--- Selection ---

The RF (6) has 16 local and 16 global registers. The RF has 4 independent read ports and 2 independent write ports to support the machine parallelism. It also checks and maintains a register scoreboarding logic.

The EU (4) performs all the simple integer and ordinal (unsigned) operations of the microprocessor in which the present invention is embodied. All operations take a single cycle.

The MDU (2) performs the integer/ordinal multiply, divide, remainder, and modulo operations. It performs an 8-bit-per clock multiply and a 1 bit-per-clock divide.

The AGEU (3) is used to do the effective address calculations in parallel with the integer execution unit. It performs the load-effective-address instructions (LDA) and also does the address computations for loads and stores. It has a 32-bit carry-look-ahead adder and a shifter in front of the adder to do the prescaling for the scaled index addressing modes. The AGEU logic is shown in more detail in FIG. 2 described below.

The LRC (5) maintains a stack of multiple 16-word local register sets. On each call the 16 local registers are transferred from the RF to the LRC. This allocates the 16 local registers in the RF for the called procedure. On a return the 16 words are transferred back into the RF to the calling procedure. With this LRC the call and return instructions take two clocks.

The microprocessor in which the present invention is embodied has two very high performance interfaces--the REG interface (14) and MEM interface (16). These interfaces allow application-optimized modules to be added to tailor the system to a particular application area. The REG interface is where all the REG format instructions are executed. The EU (4) and MDU (2) described above are coprocessors (on-chip functional units) sitting on the REG interface.

One instruction per clock can be issued on the REG part of the machine. The operations can be single or multi-cycle as long as they are independently sequenced by the respective REG coprocessor (12). The coprocessors on the REG interface arbitrate among themselves if necessary to return their results.

--- Material provided ---

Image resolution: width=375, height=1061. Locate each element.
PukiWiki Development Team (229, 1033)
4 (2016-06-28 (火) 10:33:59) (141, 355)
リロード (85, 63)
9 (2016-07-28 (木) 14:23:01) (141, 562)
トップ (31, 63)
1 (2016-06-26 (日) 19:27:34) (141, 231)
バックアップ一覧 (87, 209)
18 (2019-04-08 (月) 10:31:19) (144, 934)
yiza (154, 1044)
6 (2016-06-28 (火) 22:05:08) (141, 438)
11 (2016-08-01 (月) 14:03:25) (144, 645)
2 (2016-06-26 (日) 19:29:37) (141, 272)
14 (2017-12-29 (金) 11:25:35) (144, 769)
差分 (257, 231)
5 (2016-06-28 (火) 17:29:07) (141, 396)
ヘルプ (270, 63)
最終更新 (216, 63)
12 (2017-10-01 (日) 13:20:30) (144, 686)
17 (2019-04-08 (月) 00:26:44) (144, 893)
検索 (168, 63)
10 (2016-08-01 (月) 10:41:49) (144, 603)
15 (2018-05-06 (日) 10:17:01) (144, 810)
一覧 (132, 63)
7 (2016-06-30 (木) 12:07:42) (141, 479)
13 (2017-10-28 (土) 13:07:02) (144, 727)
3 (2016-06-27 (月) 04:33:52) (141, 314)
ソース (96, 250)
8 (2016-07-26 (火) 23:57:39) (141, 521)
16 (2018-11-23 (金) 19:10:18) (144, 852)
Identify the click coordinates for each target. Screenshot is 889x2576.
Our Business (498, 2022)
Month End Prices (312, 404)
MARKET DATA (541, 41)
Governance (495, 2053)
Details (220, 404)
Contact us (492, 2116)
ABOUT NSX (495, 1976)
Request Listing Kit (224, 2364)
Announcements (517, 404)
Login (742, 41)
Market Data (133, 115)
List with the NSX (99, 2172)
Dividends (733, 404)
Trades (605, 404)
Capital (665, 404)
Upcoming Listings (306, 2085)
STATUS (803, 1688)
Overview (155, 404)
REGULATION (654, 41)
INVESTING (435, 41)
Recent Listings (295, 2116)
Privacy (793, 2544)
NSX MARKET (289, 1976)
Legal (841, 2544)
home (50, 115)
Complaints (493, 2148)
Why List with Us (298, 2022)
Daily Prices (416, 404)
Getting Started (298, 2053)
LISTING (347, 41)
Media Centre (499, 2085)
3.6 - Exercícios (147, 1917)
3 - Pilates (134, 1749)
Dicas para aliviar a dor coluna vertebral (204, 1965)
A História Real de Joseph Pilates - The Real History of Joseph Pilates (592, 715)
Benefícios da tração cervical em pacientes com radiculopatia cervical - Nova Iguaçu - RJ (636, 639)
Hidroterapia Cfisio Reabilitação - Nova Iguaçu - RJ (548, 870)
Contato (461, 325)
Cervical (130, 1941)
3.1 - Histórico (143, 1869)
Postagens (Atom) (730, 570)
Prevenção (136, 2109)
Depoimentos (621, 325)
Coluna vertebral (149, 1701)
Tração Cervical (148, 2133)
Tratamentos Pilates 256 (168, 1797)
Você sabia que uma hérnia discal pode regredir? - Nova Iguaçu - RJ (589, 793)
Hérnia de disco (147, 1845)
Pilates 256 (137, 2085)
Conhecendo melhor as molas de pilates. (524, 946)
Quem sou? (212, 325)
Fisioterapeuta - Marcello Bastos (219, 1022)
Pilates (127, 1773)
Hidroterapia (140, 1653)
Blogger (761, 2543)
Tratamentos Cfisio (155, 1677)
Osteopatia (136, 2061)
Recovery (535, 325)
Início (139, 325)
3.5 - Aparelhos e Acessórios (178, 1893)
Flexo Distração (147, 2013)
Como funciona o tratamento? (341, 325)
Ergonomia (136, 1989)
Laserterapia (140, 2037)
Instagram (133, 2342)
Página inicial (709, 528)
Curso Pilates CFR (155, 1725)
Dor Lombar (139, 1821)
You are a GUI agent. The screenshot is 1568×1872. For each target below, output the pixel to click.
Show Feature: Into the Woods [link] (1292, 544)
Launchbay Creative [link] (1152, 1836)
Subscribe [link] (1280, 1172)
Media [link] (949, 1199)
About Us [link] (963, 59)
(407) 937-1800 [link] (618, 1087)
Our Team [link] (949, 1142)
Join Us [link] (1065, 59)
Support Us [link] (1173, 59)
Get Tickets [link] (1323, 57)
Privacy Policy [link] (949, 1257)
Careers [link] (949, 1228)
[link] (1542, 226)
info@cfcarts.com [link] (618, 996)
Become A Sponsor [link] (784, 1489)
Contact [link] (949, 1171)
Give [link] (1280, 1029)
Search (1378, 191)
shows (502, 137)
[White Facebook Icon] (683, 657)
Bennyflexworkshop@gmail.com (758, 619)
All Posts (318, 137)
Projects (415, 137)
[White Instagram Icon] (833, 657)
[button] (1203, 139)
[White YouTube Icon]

---

→ **Set tasks**:
(a) Answer these from the passage on the microprocessor's units:
(i) How many independent read ports and write ports does the RF have?
(ii) At what rate does the MDU divide?
(iii) With the LRC, how many clocks do the call and return instructions take?
(b) Reproduce the passage on the microprocessor's units word for word, everything from "The AGEU (3)" down to "take two clocks.".
(c) Pick up the passage on the microprocessor's units after its last sentence and keep writing it.

→ **Expected responses**:
(a)
(i) 4 independent read ports and 2 independent write ports
(ii) 1 bit per clock
(iii) Two clocks

(b)
The AGEU (3) is used to do the effective address calculations in parallel with the integer execution unit. It performs the load-effective-address instructions (LDA) and also does the address computations for loads and stores. It has a 32-bit carry-look-ahead adder and a shifter in front of the adder to do the prescaling for the scaled index addressing modes. The AGEU logic is shown in more detail in FIG. 2 described below.

The LRC (5) maintains a stack of multiple 16-word local register sets. On each call the 16 local registers are transferred from the RF to the LRC. This allocates the 16 local registers in the RF for the called procedure. On a return the 16 words are transferred back into the RF to the calling procedure. With this LRC the call and return instructions take two clocks.

(c)
The MEM interface (16) is where all MEM format instructions are executed. It also connects the system to the memory subsystem. The on-chip memory subsystem can be a bus controller that connects to off-chip memory. The AGEU (3) and LRC (5) mentioned above are coprocessors on the MEM interface. One instruction per clock can be issued on this interface. The operations can be single or multi-cycle just as described above for the REG coprocessors. The coprocessors on this interface arbitrate among themselves if needed to return their results.

In this specification, signals follow a naming convention to help clarify the description of the pipeline. It is based on the pipeline stage and the clock phase. A control signal latched in the clock phase 2 (Ph2) portion of pipeline stage 1 has a suffix of q12, e.g. LdRegq12. The "q" is a delimiter indicating that the signal is latched or trapped and so will be constant for the phase indicated and also the following phase. The "12" indicates pipe 1 ph2. Other examples are S1Adrq11, BclGntq41, etc. If a signal is only valid during one phase (for example a precharge/discharge signal) it is suffixed with "u21", e.g. LdRamu12. The "u" delimiter indicates this signal is only valid for one phase.

As FIG. 3 shows, the microprocessor in which the present invention is embodied has a four stage (pipe 0-pipe 3) pipeline for a basic operation.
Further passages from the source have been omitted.